§ Click-target data
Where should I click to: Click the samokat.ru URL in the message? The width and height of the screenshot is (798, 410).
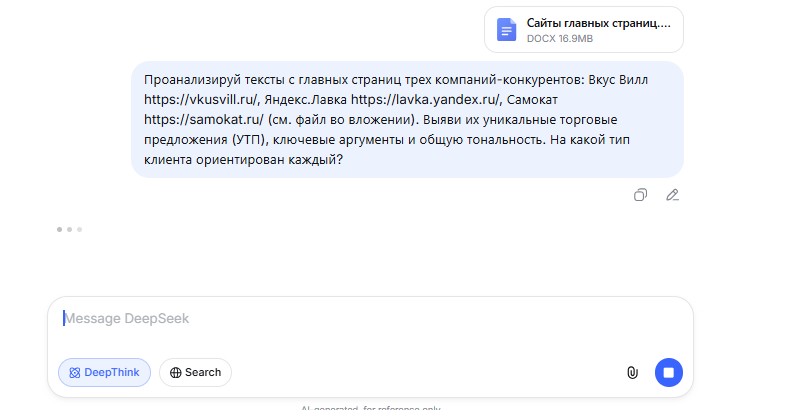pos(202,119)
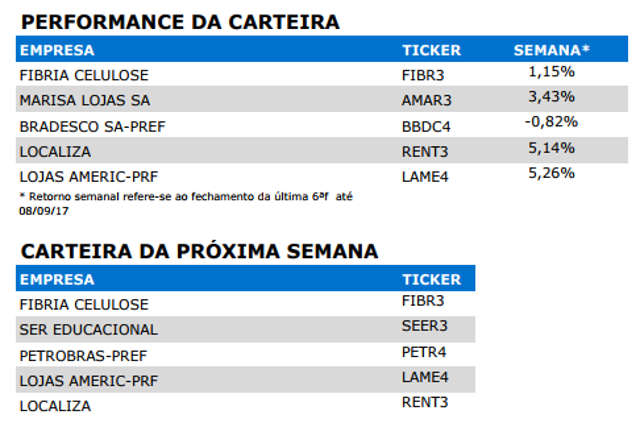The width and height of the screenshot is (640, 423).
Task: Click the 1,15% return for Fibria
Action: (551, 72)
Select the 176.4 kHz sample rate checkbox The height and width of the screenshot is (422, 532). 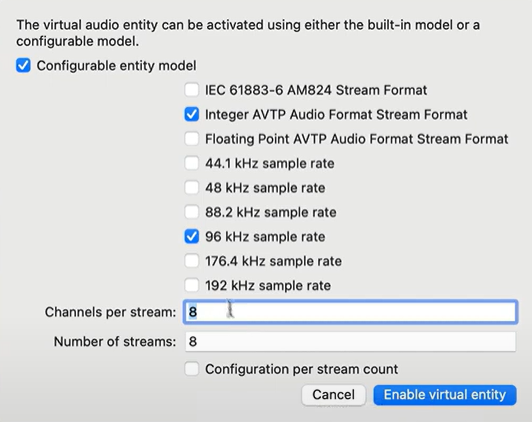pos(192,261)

§ Direction
Copy the material word for word from its first line through the line that contains "Action: (551, 72)", including both ends, and leave the pictures out.

§ Solution
Where should I click to: Click the samokat.ru URL in the message? The width and height of the screenshot is (798, 410).
pos(202,119)
The width and height of the screenshot is (640, 423).
Task: Click the 1,15% return for Fibria
Action: (551, 72)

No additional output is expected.